DeKALB – Sasha Cohen, a resident of the Hunter Ridgebrook apartment complex in the Annie Glidden North neighborhood, said he has no love for Hunter Properties as a tenant of theirs for the past two years.
Cohen said he has seen black mold and open holes in walls of the apartment units.
"I've seen just what kind of landlord they are," Cohen said.

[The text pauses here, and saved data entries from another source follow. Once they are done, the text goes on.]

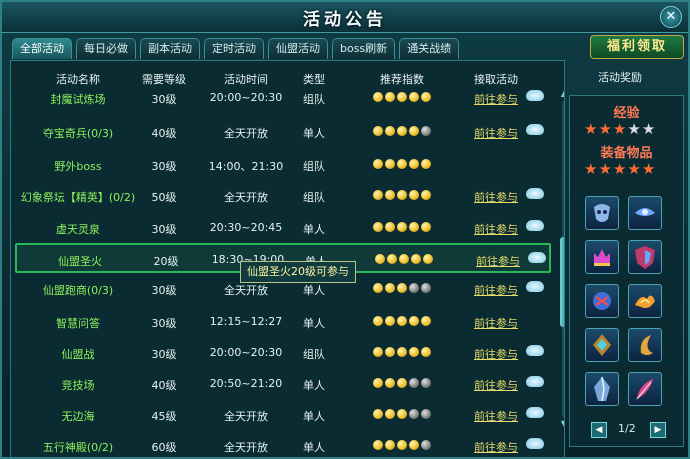  What do you see at coordinates (283, 353) in the screenshot?
I see `activity-row: 仙盟战 30级 20:00~20:30 组队 前往参与` at bounding box center [283, 353].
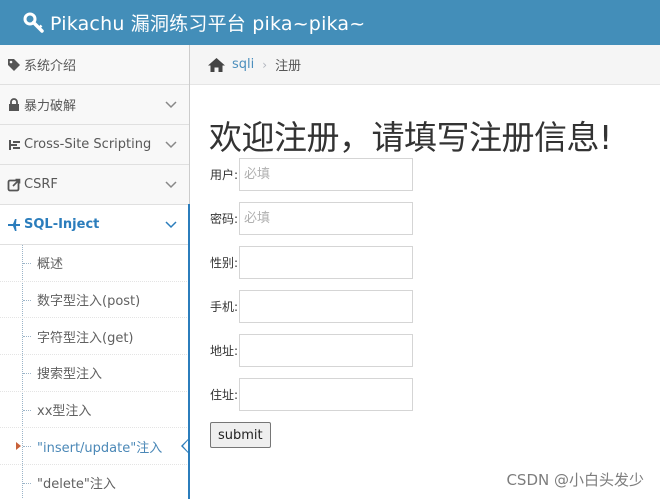 The height and width of the screenshot is (499, 660). Describe the element at coordinates (76, 485) in the screenshot. I see `submenu-item-label: "delete"注入` at that location.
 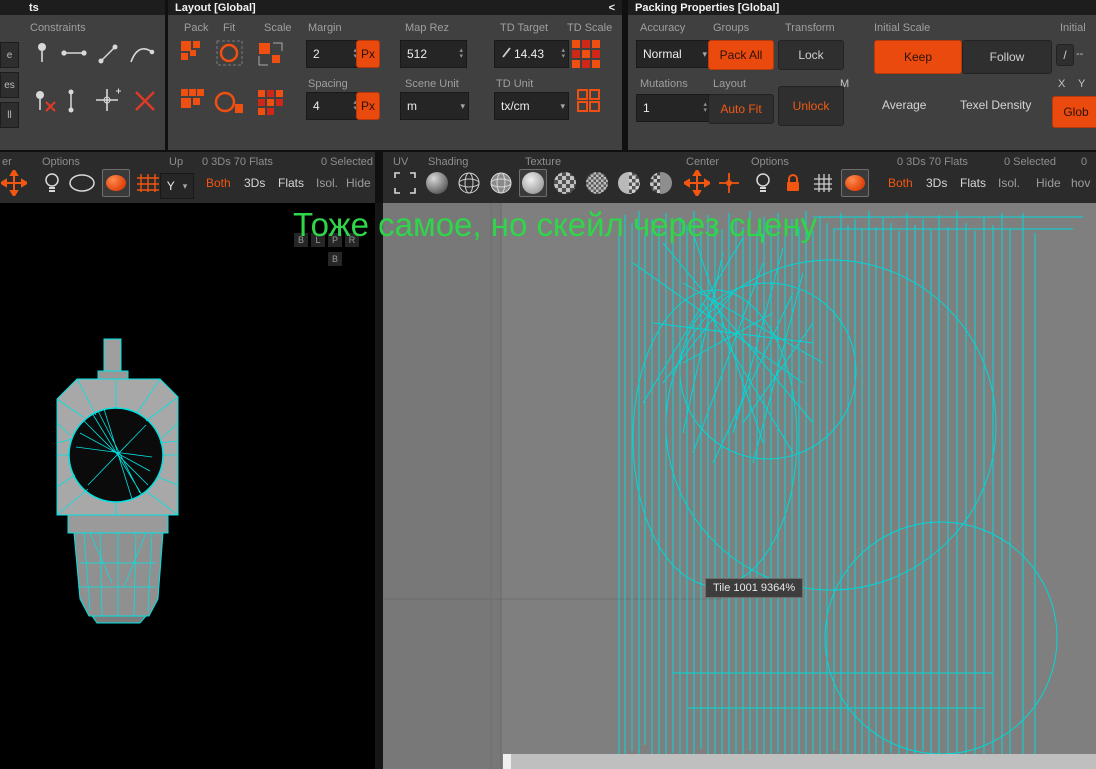 I want to click on ellipse-shading-icon, so click(x=82, y=183).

During Monday's city council meeting, Cohen was one of several area residents that expressed worry about a proposed special service area (SSA) for Hunter Properties, the city’s largest landlord, to pay additional property taxes that would go toward city public safety costs near the Annie Glidden North neighborhood. The commenters cited concerns about the additional property taxes for the landlord resulting in rent increases that will pay for more surveillance for an already highly-policed area.
First Ward Alderwoman Carolyn Morris said it has been frustrating for the city to deal with the landlord, who she said allegedly enter into verbal rental agreements with tenants. She said the city's in 'a tough spot' after trying to address problems with Hunter Properties – including nearly 500 code violations – in recent years. She said she's attempted to research ways to better hold the landlord accountable to its tenants and, though the SSA isn't a perfect solution, she doesn't have alternative ideas.
"It's the only thing left in our arsenal and we're going to pull it out," Morris said.
The DeKalb City Council voted, 7-0, to approve the proposed SSA during their Monday meeting. The vote comes after DeKalb City Manager Bill Nicklas outlined the proposal ahead of an October public hearing for the SSA and community leaders raised the concern about the SSA's creation risking rent increases for tenants during that public hearing.
The proposed SSA will only apply to Hunter Properties – specifically properties near Edgebrook Drive – and the now city-owned and vacant Edgebrook Manor Apartment Complex, 912 Edgebrook Drive, which is expected to be demolished soon and turned into a park. City officials have said they expect to get up to $100,000 per year from Hunter Properties from the SSA, which will go toward security cameras and other public safety measures for the area that DeKalb Interim Police Chief Bob Redel confirmed Monday has one of the largest police call volumes.
Nicklas said the ownership and management of the Hunter Ridgebrook apartment complex has shown they 'have no interest in doing the right thing.' He said while the city's dealt with controversial landlords in the past, Hunter Properties is different because that operate around 1,000 units in city limits.
“It’s a cancer on our community,” Nicklas said. "We have lots of issues – pension crisis, COVID and all of the rest of that. This is one that affects us and affects the residents here more intimately than anything else we've been talking about tonight."
In opposition to the vote, Cohen said he believed the City Council had the opportunity to actually listen to the concerns of the people who live in the area, but rather than do so, he said, he believes council members 'talked themselves in circles' to rationalize what he fears is a rent increase.
"It was an attack on my neighborhood, my street, my building, the people I live amongst and with," Cohen said. He said he thinks council members are 'out of touch' and should be 'voted out of office' and city staff should be fired. "It shows a complete lack of understanding and complete lack of respect for the people who live here."
Nicklas had said part of the settlement agreement that spurred the proposed SSA was that Hunter Properties could not voice any opposition to the proposal.
On Thursday, Nicklas the city had received a petition in opposition to the proposal, which allegedly included signatures from one of the landlord's owners. Nicklas said there were a few dozen names on that petition and, after verifying with the DeKalb County clerk, only about 20 of those names were of verified residents in the area. He said there were potentially 113 qualified residents that could have objected to the proposal.
“And so that’s under 20% and that doesn’t arise to the level of 51% [required to not form the SSA,]" Nicklas said.
Members of the DeKalb Tenants Association wrote in a Saturday public social media post tenants need better living conditions and more responsible landlords, not more surveillance and higher rent.
"This is not a solution and will bring about even more problems for renters," association members wrote.
Hunter Properties manager Tiffany Meadows declined comment to Daily Chronicle on Thursday ahead of the meeting. Landlord staff did not provide public comment during the Monday meeting.
Fifth Ward Alderman Scott McAdams said he's in favor of the proposal because if the landlord doesn't pay property taxes, it could be property forfeiture. He said tenants who wouldn't be able to afford rent increases would have until their lease expiration to figure out another place to go.
"I don’t see that there will be an immediate impact on lives of residents," McAdams said.